Version: 4.0.0

project_build script

To run a full build of InterMine, you must use the project_build script. This is a Perl program that reads a project.xml file and loads each source in turn. This makes multiple calls to Gradle to avoid memory problems encountered when running many Java task sequentially from Gradle. It also has the option of dumping the production database during the build and recovering from these dumps in case of problems.

Note This script requires the Expect and XML::Parser::PerlSAX Text::Glob perl modules - install with: sudo cpan -i XML::Parser::PerlSAX Expect Text::Glob

Download the file from the intermine-scripts repository:

flymine $ wget https://raw.githubusercontent.com/intermine/intermine-scripts/master/project_build

Run the build script from the mine directory:

flymine $ ./project_build -b -v server_name /some/dump/location/dump_file_prefix

The server_name is hostname of the machine where the pg_dump command should be run.
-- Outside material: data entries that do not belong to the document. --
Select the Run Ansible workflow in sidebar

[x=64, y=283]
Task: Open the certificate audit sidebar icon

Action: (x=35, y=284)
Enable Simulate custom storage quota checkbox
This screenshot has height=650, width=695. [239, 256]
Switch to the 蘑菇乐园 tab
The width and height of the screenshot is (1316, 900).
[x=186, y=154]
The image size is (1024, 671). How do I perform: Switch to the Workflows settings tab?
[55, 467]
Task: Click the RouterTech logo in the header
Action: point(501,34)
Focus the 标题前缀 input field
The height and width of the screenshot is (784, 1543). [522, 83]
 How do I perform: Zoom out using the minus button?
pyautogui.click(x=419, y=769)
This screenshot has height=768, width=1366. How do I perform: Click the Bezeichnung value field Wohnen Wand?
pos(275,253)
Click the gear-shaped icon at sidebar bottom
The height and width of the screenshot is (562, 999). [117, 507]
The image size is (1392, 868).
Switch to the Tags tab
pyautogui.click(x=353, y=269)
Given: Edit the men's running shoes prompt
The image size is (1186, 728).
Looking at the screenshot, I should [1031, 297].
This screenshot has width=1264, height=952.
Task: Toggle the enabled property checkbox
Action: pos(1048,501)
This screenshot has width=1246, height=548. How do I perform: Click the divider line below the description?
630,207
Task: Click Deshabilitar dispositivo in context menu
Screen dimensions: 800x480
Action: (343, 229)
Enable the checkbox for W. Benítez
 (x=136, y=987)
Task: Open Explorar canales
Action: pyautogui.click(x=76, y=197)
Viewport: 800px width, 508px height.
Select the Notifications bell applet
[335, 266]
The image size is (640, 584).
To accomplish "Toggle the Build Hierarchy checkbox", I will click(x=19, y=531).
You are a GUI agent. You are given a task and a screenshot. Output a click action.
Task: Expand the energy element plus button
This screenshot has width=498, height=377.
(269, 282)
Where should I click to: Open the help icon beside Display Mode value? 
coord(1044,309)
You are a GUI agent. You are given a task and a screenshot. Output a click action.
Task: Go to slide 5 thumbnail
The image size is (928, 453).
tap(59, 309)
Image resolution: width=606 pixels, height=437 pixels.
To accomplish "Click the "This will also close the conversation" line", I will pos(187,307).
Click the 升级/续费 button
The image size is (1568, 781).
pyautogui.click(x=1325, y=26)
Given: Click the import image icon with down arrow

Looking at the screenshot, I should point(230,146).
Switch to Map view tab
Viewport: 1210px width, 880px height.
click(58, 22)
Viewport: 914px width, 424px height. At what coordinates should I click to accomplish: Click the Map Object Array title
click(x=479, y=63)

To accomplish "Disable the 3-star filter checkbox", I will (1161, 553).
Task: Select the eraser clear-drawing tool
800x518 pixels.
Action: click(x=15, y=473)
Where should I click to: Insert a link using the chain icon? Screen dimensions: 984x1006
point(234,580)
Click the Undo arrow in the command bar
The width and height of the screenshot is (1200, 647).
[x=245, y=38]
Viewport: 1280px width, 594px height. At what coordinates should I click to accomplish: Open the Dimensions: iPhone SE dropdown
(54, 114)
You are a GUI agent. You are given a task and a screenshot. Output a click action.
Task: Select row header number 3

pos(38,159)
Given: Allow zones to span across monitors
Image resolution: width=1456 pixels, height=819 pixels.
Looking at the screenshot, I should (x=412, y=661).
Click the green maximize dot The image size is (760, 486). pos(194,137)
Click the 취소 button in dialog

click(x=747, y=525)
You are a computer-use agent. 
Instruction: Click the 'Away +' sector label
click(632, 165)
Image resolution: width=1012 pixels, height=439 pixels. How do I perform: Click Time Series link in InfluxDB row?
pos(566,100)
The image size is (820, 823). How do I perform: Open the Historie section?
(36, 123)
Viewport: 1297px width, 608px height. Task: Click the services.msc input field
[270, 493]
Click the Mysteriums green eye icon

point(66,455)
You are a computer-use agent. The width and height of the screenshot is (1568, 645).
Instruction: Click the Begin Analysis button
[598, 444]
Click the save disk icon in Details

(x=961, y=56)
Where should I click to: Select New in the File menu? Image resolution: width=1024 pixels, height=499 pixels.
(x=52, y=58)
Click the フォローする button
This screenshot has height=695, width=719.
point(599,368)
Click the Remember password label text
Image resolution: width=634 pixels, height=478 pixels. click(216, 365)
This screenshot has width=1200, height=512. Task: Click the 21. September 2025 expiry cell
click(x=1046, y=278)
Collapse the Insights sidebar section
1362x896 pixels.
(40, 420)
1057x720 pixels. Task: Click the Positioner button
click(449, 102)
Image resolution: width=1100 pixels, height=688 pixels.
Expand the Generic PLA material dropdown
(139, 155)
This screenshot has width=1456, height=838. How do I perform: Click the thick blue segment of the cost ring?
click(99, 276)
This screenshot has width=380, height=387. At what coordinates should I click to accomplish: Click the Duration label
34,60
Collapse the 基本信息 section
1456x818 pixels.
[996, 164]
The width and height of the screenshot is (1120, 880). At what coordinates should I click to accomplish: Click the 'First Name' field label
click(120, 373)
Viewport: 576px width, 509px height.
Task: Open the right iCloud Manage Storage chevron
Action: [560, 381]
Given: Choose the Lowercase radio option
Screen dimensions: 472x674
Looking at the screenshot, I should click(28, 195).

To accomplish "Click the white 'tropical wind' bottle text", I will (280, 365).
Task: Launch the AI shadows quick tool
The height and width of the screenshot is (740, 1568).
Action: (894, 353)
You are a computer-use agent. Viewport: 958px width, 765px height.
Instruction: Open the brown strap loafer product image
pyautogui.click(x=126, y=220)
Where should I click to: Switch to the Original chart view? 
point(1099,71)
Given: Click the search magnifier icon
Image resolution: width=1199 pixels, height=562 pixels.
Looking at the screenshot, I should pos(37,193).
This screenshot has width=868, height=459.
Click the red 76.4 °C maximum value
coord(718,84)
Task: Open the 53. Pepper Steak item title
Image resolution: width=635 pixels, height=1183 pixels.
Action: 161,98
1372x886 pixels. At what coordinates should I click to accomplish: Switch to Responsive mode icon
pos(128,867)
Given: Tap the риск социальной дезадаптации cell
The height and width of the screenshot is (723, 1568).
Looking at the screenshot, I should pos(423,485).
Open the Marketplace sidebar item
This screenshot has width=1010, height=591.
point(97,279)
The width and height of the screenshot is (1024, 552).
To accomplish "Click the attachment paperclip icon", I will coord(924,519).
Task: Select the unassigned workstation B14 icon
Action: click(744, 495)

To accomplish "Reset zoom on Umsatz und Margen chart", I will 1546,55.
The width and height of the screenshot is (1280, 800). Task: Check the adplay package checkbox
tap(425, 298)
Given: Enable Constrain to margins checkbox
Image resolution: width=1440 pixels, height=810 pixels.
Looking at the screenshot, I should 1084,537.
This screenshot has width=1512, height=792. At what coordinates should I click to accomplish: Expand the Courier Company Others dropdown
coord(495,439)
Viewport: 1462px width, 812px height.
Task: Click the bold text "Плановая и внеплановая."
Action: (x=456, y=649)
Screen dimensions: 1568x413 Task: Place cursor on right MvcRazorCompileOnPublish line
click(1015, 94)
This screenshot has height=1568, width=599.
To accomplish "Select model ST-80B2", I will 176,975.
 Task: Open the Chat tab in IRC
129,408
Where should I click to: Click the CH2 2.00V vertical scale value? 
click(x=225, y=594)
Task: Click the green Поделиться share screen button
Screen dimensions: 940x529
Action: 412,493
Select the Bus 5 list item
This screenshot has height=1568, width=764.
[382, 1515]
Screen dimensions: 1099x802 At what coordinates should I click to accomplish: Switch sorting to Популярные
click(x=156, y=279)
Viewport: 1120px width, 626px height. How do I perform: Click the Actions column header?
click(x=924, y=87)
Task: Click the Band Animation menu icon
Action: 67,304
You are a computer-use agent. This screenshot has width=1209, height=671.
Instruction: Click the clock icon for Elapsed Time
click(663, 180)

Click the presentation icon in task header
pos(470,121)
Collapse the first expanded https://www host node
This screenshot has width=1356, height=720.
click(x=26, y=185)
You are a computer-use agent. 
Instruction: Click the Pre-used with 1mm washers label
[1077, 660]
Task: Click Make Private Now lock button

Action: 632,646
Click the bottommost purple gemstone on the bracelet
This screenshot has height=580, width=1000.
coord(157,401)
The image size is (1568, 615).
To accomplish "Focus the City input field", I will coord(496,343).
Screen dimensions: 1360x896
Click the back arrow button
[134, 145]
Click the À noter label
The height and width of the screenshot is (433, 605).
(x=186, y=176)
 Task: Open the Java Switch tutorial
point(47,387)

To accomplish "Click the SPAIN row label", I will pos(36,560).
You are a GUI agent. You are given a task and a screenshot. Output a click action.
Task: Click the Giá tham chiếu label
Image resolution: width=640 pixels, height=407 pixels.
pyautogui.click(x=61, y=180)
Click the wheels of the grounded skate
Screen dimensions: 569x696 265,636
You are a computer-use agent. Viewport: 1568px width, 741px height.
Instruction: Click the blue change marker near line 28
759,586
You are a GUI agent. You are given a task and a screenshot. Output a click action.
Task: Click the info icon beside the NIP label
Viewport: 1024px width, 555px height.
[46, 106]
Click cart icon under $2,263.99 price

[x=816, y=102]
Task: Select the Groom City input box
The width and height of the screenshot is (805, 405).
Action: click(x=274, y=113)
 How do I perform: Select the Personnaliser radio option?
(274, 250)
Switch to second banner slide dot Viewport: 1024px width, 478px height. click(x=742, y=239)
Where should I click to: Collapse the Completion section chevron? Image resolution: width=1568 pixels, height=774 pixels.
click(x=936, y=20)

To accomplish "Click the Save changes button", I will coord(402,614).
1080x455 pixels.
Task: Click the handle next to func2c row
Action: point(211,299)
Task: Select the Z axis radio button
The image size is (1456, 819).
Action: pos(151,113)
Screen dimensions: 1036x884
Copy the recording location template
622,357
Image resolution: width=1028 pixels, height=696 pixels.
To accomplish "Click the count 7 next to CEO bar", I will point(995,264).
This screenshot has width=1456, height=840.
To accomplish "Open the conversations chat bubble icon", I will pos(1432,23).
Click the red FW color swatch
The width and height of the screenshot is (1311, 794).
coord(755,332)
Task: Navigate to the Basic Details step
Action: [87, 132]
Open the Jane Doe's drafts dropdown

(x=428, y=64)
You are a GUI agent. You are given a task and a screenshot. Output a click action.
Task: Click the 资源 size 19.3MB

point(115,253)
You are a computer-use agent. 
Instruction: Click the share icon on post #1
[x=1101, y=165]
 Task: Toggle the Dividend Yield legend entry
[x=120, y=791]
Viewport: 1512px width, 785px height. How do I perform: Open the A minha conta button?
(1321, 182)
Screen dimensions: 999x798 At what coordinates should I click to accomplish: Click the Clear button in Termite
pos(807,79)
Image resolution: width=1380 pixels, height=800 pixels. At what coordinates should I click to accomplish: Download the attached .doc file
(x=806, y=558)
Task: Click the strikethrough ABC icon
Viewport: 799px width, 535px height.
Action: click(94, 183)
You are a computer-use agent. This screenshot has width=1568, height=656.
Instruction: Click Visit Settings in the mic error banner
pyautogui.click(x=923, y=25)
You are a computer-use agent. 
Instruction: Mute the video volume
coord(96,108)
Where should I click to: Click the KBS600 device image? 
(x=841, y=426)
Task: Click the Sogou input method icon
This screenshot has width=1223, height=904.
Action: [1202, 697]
If you are running project_build on the same machine as PostgreSQL then you should specify localhost as the server name. If the PostgreSQL server is on a remote machine, give its hostname. In that case the script will try to run pg_dump on the remote machine using ssh. This makes dumping a little faster and allows for the case where /some/dump/location/dump_file_prefix is only visible on the remote machine.

Dumps are performed when a source has dump=true in its project.xml definition:

<source name="uniprot-malaria" type="uniprot" dump="true">
<property name="uniprot.organisms" value="36329"/>
<property name="src.data.dir" location="/data/flyminebuild/malaria/uniprot/7.7/36329"/>
</source>

In this example, the dump will be made immediately after the uniprot-malaria source has been ''successfully'' merged.

Once all sources are integrated project_build will run any post-processing steps (also configured in the project.xml).

It is also possible to run individual integrate and post-process steps separately, see below.

Command line options#

The project_build script accepts the following flags:

-vis passed to ant to make it run in verbose mode, ant output can be seen in pbuild.log
-lattempt to restart by reading the last dump file (see note below)
-brun build-db before starting build and drop any existing backup databases (created when using the -t flag)
-Vset the release number to pass to gradle (as -Prelease=release_number)

Dump files take the name dump_file_prefix.final.

Running project_build with '''-l''' will reload the latest dump (if any) with dump_file_prefix and restart the build from that point.

Note You must use the full path to the dump file, e.g. /some/dump/location/dump_file_prefix

Running a Single Datasource#

Before starting the build process you will need to set up the appropriate properties and then initialise your database with this command:

flymine $ ./gradlew builddb

Note Running the builddb target will drop the current database and create a new, blank database.

To run a data source, run this command in your mine directory, specifying the source name (as it appears in project.xml):

flymine $ ./gradlew integrate -Psource=uniprot --stacktrace

Most sources have multiple stages in retrieving data, to run just one stage use:

flymine $ ./gradlew integrate -Psource=uniprot -Paction=load --stacktrace

The stages are:

preretrieve

pre-processing that is done

retrieve

load data from source database/files into an items database

load

read from a target items database and integrate into the production database

See /system-requirements/software/gradle/index for the full list of common Gradle tasks, or run ./gradlew tasks to see the list of available tasks on the command line.

Running a Custom Datasource#

The build script expects the data source to be on the classpath already. If you are using a data source provided by InterMine, that parser will be put on the classpath for you. If you are using a custom source, you will need to put it on the classpath yourself. You can use the Gradle Maven plugin task install to compile your Java code, build the JAR and put on your classpath.

# run the install task to build your JAR
flymine-bio-sources $ ./gradlew install
# you can install a single source
flymine-bio-sources $ ./gradlew rnai:install

The install task will place the JAR in the Maven directory \"~/.m2/repository\".